The Franklin County Board of Zoning Adjustment (BOZA) overturned a conditional use permit (CUP) for a rock quarry in New Haven.

Barrett Inc., owned by James Barrett, received approval the Franklin County Planning and Zoning Commission for the CUP last December. Tuesday night the decision was reversed.

Area residents who live in the vicinity of the proposed rock quarry opposed the decision. A group formally appealed the decision.

On Tuesday night, BOZA met to hear the appeal. About 40 people gathered in the Franklin County Government Center for the hearing.

Appointed BOZA officials voted unanimously to overturn the CUP approval, expressing concern for public safety and the condition of the roads around the proposed site.

The quarry was estimated to produce between 30,000 and 40,000 tons of rock annually, which equals about 2,000 truck loads. Concerned about the width of the road, as well as its durability to handle the amount of traffic it would endure, BOZA officials voted against it.

When reached by The Missourian, Barrett declined to comment on the board’s decision.


When the CUP was approved last December the vote was 8-2, with P&Z Commissioners Dan Haire and Mike Klenke voting against it.

Approval of the CUP was contingent on specific conditions being met. If Barrett Inc. met those conditions it could then operate at 5325 Hoeman Road, which would be the third quarry the company operates in Franklin County.

The conditions stipulated that buildings, current or new, in connection with the CUP must be approved by the Franklin County Building Department, and new or existing entrances to the lot must be examined by the Franklin County Highway Department.

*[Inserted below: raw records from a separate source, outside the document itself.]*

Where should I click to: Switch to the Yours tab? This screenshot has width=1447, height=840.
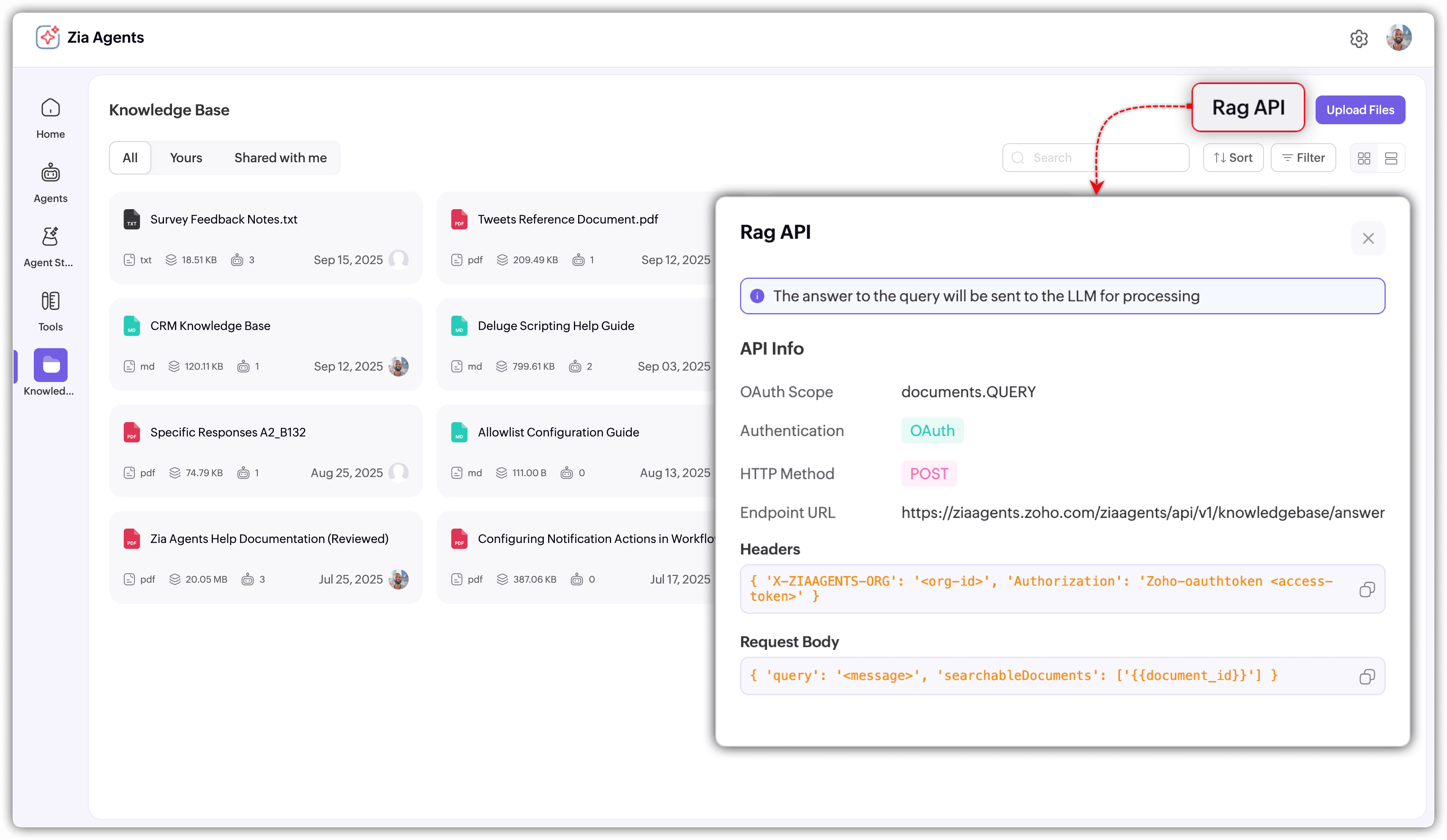tap(186, 158)
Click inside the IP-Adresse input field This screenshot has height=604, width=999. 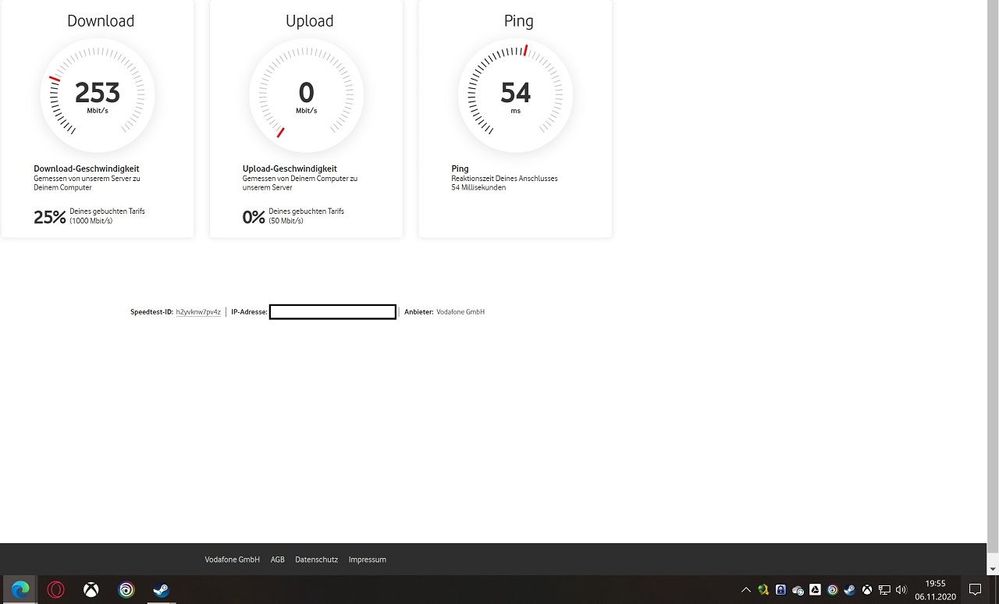click(x=333, y=311)
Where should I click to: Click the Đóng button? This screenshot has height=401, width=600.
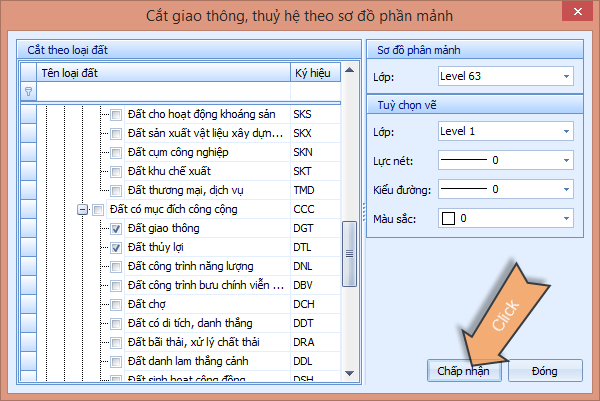pos(545,371)
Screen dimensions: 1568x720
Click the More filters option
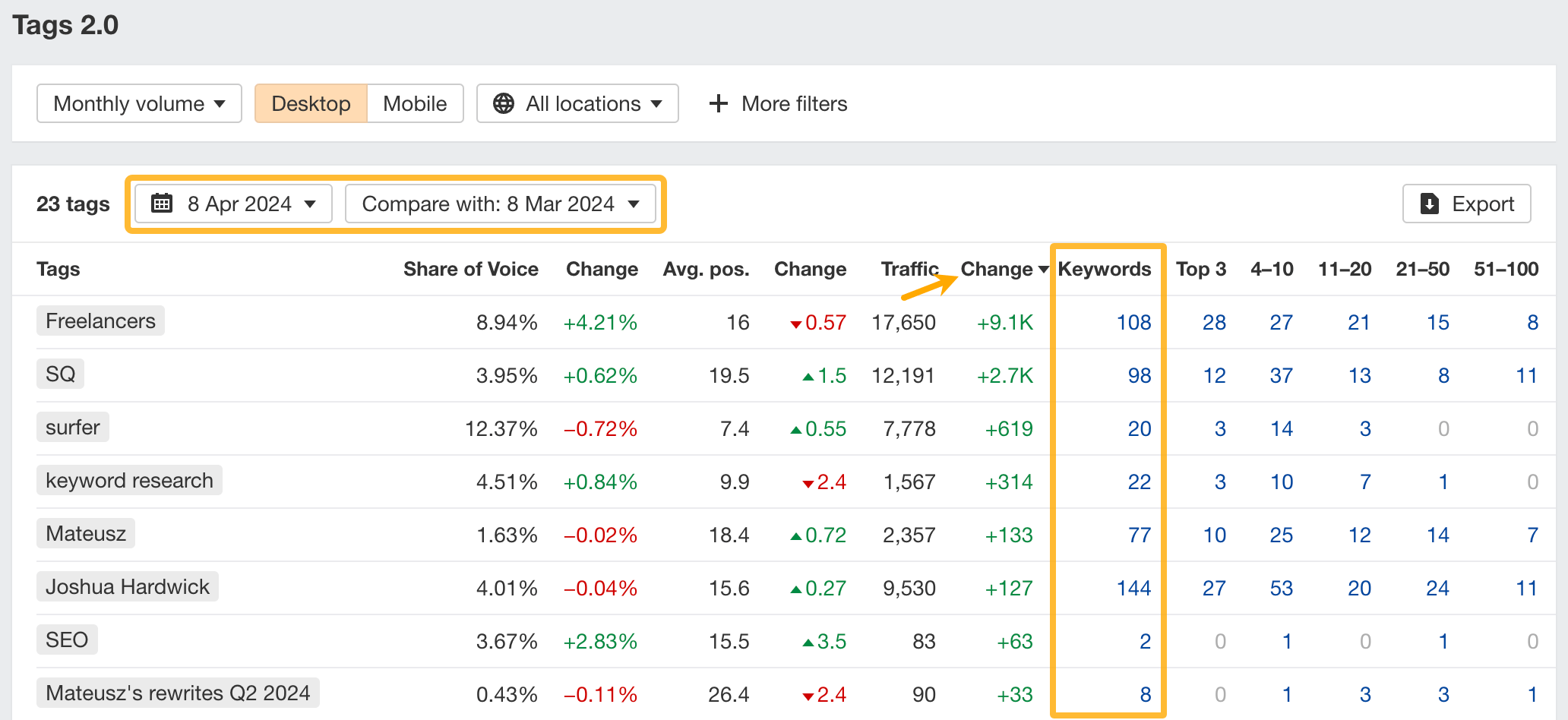point(795,103)
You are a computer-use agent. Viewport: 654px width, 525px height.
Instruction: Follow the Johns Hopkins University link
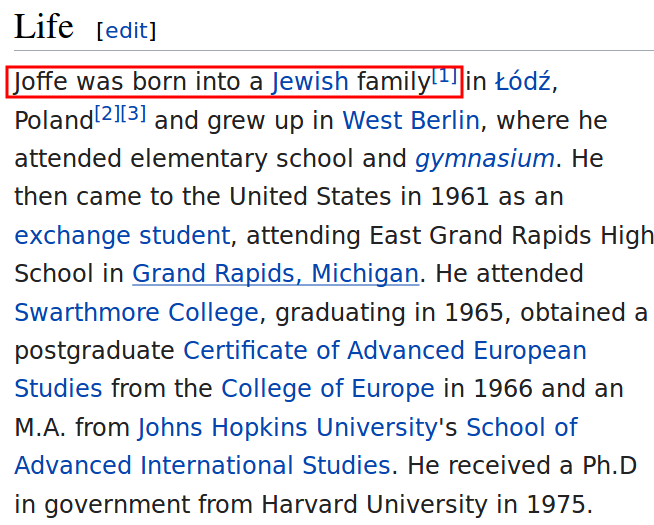[x=287, y=428]
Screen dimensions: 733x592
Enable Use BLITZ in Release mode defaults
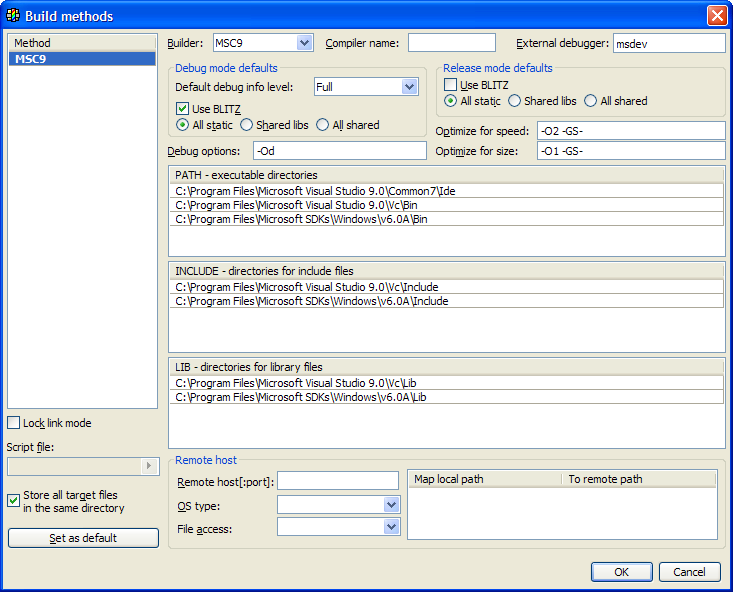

The permitted hours of operation for the quarry were 8 a.m. to 5 p.m. Mondays through Fridays, and Saturdays from 8 a.m. to noon.

The applicant was required to have all the documents, permits and certificates needed by the county and state.

Additional conditions stated that no construction equipment, debris or trash can be outside. The applicant also was expected to dedicate 10 feet of right of way along Hoeman Road.

The CUP was not nontransferable, and a safety barrier was required at the top of the quarry cliff.

The parcel is less than 300 acres, but the quarry was going to be approximately 45 acres. The area surrounding the proposed site is undeveloped with a few low-density residential properties.

The proposed site had access to Hoeman Road.

The applicant, James Barrett, was not the owner of the property, but the county had received a letter from the property owner that allowed Barrett Materials to apply for the permit.